── DATASET
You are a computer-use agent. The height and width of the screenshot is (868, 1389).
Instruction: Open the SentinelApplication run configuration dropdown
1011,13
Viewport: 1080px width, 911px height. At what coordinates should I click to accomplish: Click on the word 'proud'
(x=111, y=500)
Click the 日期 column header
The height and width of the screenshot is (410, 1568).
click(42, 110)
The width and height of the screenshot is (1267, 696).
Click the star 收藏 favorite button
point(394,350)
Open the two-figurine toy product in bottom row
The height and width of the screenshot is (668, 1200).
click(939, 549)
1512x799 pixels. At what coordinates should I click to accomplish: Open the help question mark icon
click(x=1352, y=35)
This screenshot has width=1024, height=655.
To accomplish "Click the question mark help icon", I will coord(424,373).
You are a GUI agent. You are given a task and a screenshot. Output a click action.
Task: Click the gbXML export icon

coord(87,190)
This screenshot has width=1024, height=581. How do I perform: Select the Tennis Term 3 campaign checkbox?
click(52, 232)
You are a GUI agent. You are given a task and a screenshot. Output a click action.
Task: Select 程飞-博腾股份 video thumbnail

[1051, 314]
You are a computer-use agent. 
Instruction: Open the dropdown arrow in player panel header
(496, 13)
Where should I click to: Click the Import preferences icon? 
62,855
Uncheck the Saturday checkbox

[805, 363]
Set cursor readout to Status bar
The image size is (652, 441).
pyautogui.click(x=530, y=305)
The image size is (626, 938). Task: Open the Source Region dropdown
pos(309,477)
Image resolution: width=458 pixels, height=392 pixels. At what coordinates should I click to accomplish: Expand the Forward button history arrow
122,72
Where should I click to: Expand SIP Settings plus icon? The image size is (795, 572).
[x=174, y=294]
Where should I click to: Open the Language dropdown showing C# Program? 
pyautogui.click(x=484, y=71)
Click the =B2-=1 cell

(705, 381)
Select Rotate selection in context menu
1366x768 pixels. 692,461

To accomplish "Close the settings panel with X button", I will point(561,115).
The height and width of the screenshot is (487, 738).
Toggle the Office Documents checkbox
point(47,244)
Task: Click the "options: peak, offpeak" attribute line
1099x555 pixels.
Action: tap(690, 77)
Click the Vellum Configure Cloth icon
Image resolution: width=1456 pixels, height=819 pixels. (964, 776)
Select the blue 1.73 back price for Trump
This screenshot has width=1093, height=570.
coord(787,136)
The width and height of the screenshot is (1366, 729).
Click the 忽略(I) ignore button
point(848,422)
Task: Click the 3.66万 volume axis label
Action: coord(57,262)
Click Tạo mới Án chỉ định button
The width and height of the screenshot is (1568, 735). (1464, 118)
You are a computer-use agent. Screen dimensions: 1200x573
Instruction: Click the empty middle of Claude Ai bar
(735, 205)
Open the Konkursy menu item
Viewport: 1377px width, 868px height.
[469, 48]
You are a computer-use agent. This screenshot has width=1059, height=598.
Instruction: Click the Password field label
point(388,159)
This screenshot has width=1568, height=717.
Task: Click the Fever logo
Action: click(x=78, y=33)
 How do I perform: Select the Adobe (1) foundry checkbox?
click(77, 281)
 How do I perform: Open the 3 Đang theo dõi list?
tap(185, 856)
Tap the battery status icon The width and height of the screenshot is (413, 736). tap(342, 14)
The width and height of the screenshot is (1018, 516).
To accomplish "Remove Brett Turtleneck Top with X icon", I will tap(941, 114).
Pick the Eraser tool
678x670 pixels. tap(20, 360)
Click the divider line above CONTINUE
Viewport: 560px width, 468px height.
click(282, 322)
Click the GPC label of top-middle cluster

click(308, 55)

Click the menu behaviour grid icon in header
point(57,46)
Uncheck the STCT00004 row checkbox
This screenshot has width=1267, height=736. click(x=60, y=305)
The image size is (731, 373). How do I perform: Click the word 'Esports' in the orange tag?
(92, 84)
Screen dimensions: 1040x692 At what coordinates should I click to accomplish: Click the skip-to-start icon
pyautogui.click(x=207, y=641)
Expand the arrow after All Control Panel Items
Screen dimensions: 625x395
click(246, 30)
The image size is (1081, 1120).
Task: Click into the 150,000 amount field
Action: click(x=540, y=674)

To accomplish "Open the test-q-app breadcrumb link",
────
▸ **WHAT IS EXPECTED**
A precise copy of all the records is needed.

▸ **RESULT BELOW**
You are a computer-use agent. The height and width of the screenshot is (868, 1389).
Instruction: Open the SentinelApplication run configuration dropdown
1011,13
Viewport: 1080px width, 911px height. At what coordinates should I click to accomplish: Click on the word 'proud'
(x=111, y=500)
Click the 日期 column header
The height and width of the screenshot is (410, 1568).
click(42, 110)
The width and height of the screenshot is (1267, 696).
Click the star 收藏 favorite button
point(394,350)
Open the two-figurine toy product in bottom row
The height and width of the screenshot is (668, 1200).
click(939, 549)
1512x799 pixels. At what coordinates should I click to accomplish: Open the help question mark icon
click(x=1352, y=35)
This screenshot has width=1024, height=655.
To accomplish "Click the question mark help icon", I will coord(424,373).
You are a GUI agent. You are given a task and a screenshot. Output a click action.
Task: Click the gbXML export icon

coord(87,190)
This screenshot has width=1024, height=581. How do I perform: Select the Tennis Term 3 campaign checkbox?
click(52, 232)
You are a GUI agent. You are given a task and a screenshot. Output a click action.
Task: Select 程飞-博腾股份 video thumbnail

[1051, 314]
You are a computer-use agent. 
Instruction: Open the dropdown arrow in player panel header
(496, 13)
Where should I click to: Click the Import preferences icon? 
62,855
Uncheck the Saturday checkbox

[805, 363]
Set cursor readout to Status bar
The image size is (652, 441).
pyautogui.click(x=530, y=305)
The image size is (626, 938). Task: Open the Source Region dropdown
pos(309,477)
Image resolution: width=458 pixels, height=392 pixels. At what coordinates should I click to accomplish: Expand the Forward button history arrow
122,72
Where should I click to: Expand SIP Settings plus icon? The image size is (795, 572).
[x=174, y=294]
Where should I click to: Open the Language dropdown showing C# Program? 
pyautogui.click(x=484, y=71)
Click the =B2-=1 cell

(705, 381)
Select Rotate selection in context menu
1366x768 pixels. 692,461

To accomplish "Close the settings panel with X button", I will point(561,115).
The height and width of the screenshot is (487, 738).
Toggle the Office Documents checkbox
point(47,244)
Task: Click the "options: peak, offpeak" attribute line
1099x555 pixels.
Action: tap(690, 77)
Click the Vellum Configure Cloth icon
Image resolution: width=1456 pixels, height=819 pixels. (964, 776)
Select the blue 1.73 back price for Trump
This screenshot has width=1093, height=570.
coord(787,136)
The width and height of the screenshot is (1366, 729).
Click the 忽略(I) ignore button
point(848,422)
Task: Click the 3.66万 volume axis label
Action: coord(57,262)
Click Tạo mới Án chỉ định button
The width and height of the screenshot is (1568, 735). (1464, 118)
You are a computer-use agent. Screen dimensions: 1200x573
Instruction: Click the empty middle of Claude Ai bar
(735, 205)
Open the Konkursy menu item
Viewport: 1377px width, 868px height.
[469, 48]
You are a computer-use agent. This screenshot has width=1059, height=598.
Instruction: Click the Password field label
point(388,159)
This screenshot has width=1568, height=717.
Task: Click the Fever logo
Action: click(x=78, y=33)
 How do I perform: Select the Adobe (1) foundry checkbox?
click(77, 281)
 How do I perform: Open the 3 Đang theo dõi list?
tap(185, 856)
Tap the battery status icon The width and height of the screenshot is (413, 736). tap(342, 14)
The width and height of the screenshot is (1018, 516).
To accomplish "Remove Brett Turtleneck Top with X icon", I will tap(941, 114).
Pick the Eraser tool
678x670 pixels. tap(20, 360)
Click the divider line above CONTINUE
Viewport: 560px width, 468px height.
click(282, 322)
Click the GPC label of top-middle cluster

click(308, 55)

Click the menu behaviour grid icon in header
point(57,46)
Uncheck the STCT00004 row checkbox
This screenshot has width=1267, height=736. click(x=60, y=305)
The image size is (731, 373). How do I perform: Click the word 'Esports' in the orange tag?
(92, 84)
Screen dimensions: 1040x692 At what coordinates should I click to accomplish: Click the skip-to-start icon
pyautogui.click(x=207, y=641)
Expand the arrow after All Control Panel Items
Screen dimensions: 625x395
click(246, 30)
The image size is (1081, 1120).
Task: Click into the 150,000 amount field
Action: click(x=540, y=674)

To accomplish "Open the test-q-app breadcrumb link",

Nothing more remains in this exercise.